REU: Sustainability of Horizontal Civil Networks in Rural Areas

Significance: The occurrence of microplastics, an emerging contaminant in agricultural systems, is very poorly characterized. Plastics are a frequently observed component of marine debris and there is growing concern about microplastic ecotoxicity, and the impacts of sorbed hazardous organic contaminants, heavy metals and biofilms on microplastic surfaces. However, microplastics are increasingly being found in terrestrial freshwater environments in addition to marine systems. To date, there is little information about how surrounding land use affects the concentrations of microplastics in freshwater streams. The primary research question to be addressed in this project is how concentrations of microplastics in freshwater streams differ between agricultural and suburban land uses.

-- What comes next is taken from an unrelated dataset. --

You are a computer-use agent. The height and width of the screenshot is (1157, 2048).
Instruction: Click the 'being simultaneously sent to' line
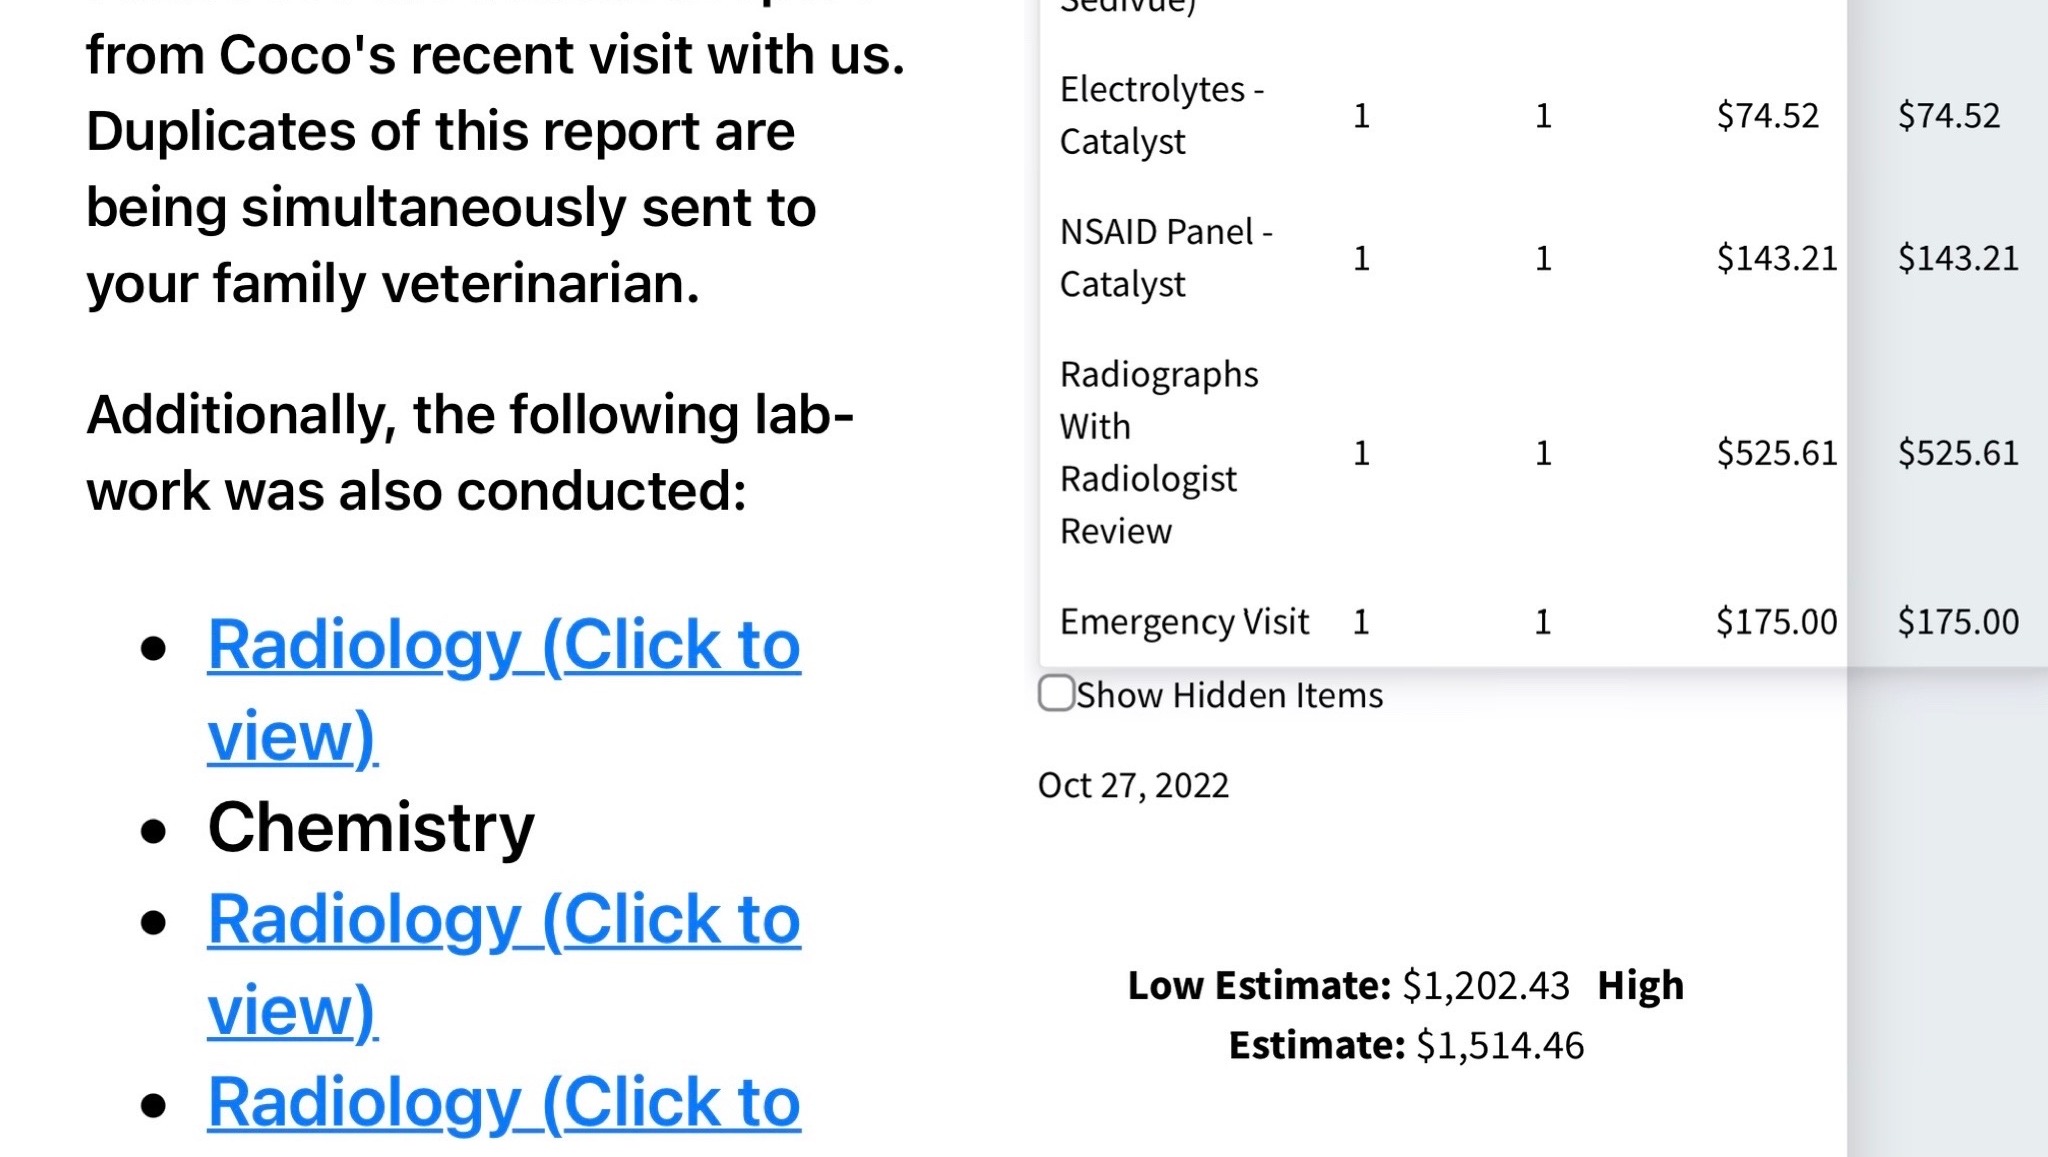point(451,208)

Significance: The overarching goal is this project is to support commercial motor vehicle (CMV) safety programs with the acquisition of enriched, high-quality data sets of CMV movement in work zone areas and to target unsafe driving of CMVs and non-CMVs with proactive safety-focused countermeasures; that is, real-time guidance to mitigate future crash/near-crash events for approaching vehicles.  The project will create co-simulation tools and augment them with a virtual collaborative environment to educate the public, motor carriers, and CMV drivers about these work zone safety enhancement solutions. Many studies have demonstrated that combining data from multiple sensors, such as cameras, LiDAR, and RADAR, has the potential to significantly reduce vehicle detection errors and improve the overall quality of traffic data.  However, the effectiveness of fused data and Digital Twin technology for improving work zone safety has not been investigated. To bridge this gap, research is needed to investigate effective ways of multi-sensor data collection to develop work zone safety models, improve the accuracy and reliability of predictive models and ensure that these models can be used to mitigate potential safety issues.

Significance: The widespread use of plastic products in food handling poses a direct risk of releasing tiny plastic particles, such as microplastics (less than 5 mm) and nanoplastics (less than 1 µm), into our food. Recent research, including our own, has uncovered alarming findings about these particles being released from plastic food containers, even during typical usage or when usage guidelines are ignored. Some containers can release as many as 4.27 billion microplastics and 2.29 trillion nanoplastics into a liter of water in just three minutes of microwave heating. Our preliminary toxicity study shows that exposure to these particles can result in the death of human embryonic kidney cells. This revelation has prompted pressing public health concerns, with unresolved questions about release circumstances, plastic types, ingestion levels, and toxicity. Moreover, it is vital to explore potential disparities based on demographics and access to alternative containers. 

Significance: Rural bridges are crucial to agricultural economic activities, particularly during harvest seasons when crop yield transportation imposes heavy loads on bridges. Many bridges in rural areas are at or beyond their intended service life and were designed either for unknown or lower vehicle loading than required in modern codes. Unnecessarily imposing load restrictions on bridges leads to increased trip frequencies and lengths for freight vehicles, or demolishing and replacing safe bridges.  Therefore, it is desirable to maximize permitted vehicle loading and extend service lives of aging bridges. Reassessing the structural capacity and mechanical response to vehicular loads for rural bridges is critical to achieving this goal. The primary research question that this project addresses is: how does uncertainty in mechanical response to vehicular loads influence structural reliability for rural bridges?

Significance: Despite the criticality of the agricultural industry to both U.S. and global sustainable food production, the resulting lack of economic diversity in most rural areas is theorized to be a major contributor to the low resilience of rural communities to natural hazards, including earthquakes and windstorms. While resilience is a function of many socioeconomic and organizational factors, the disaster response of the built environment is a critical aspect that cannot be ignored. In many rural areas, critical infrastructure includes vital agricultural support and production systems, such freestanding irrigation systems, metal buildings, and grain bins. However, these structures are not typically designed to consistent standards and have been observed to perform poorly in recent severe windstorms. This research aims to generate a fundamental understanding of the performance of irrigation structures during extreme windstorms to enhance rural resilience to natural hazards.